§ **WHAT IS NEEDED**: Your answer is one number: the count of lines below that hold the word "Expand".

[RECORD EXTRACTS Boundary: Start]

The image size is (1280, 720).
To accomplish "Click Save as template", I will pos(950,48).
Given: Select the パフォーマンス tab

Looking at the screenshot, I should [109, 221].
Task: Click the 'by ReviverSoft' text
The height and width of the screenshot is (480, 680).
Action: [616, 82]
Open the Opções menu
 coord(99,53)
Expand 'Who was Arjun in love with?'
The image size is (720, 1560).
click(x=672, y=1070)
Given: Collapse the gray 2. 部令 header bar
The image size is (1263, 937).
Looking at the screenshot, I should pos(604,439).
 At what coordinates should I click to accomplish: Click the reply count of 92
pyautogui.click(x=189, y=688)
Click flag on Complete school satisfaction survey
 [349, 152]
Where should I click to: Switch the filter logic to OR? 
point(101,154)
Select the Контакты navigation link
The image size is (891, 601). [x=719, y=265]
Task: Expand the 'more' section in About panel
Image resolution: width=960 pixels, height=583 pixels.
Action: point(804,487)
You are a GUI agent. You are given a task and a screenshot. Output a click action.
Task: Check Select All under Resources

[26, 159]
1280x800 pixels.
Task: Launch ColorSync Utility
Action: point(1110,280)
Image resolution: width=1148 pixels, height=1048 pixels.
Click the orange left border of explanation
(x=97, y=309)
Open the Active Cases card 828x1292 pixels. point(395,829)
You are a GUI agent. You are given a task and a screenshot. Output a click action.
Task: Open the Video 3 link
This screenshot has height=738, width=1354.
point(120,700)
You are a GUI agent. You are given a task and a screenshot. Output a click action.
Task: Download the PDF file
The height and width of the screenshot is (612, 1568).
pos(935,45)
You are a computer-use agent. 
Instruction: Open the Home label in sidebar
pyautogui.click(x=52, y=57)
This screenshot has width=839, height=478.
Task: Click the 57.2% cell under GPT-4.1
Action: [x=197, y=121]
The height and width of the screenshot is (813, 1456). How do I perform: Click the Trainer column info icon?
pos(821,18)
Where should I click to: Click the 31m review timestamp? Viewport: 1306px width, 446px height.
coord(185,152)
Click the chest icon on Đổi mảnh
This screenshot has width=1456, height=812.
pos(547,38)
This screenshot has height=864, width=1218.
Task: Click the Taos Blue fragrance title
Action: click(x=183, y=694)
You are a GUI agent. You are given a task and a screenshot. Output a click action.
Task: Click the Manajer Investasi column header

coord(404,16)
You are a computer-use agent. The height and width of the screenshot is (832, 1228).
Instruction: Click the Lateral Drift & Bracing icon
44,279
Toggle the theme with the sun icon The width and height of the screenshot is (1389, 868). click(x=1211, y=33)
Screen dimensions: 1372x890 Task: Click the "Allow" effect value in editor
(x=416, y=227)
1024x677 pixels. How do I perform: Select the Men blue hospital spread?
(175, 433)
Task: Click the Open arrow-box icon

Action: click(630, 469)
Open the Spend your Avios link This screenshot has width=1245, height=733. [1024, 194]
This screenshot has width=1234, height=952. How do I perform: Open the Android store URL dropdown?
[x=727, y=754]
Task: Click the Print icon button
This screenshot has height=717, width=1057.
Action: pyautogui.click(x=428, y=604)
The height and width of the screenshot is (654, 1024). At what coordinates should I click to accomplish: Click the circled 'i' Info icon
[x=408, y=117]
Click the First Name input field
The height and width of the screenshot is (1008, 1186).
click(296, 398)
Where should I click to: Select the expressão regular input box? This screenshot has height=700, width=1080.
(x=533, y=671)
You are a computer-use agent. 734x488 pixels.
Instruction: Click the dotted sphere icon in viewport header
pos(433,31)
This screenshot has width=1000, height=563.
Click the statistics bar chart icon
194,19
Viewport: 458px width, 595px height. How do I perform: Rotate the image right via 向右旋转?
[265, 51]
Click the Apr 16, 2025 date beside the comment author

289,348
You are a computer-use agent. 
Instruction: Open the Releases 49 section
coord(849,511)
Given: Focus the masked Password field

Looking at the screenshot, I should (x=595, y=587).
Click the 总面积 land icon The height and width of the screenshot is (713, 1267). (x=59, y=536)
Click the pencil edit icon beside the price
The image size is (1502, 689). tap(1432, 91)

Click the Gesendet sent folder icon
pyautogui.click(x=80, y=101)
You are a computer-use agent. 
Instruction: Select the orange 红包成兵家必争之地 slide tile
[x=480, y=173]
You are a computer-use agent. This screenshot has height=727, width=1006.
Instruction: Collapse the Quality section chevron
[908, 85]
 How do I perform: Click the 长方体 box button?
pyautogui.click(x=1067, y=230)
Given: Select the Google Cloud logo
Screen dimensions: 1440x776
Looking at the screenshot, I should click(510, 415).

[RECORD EXTRACTS Boundary: End]

§ **EXERCISE SOLUTION**: 2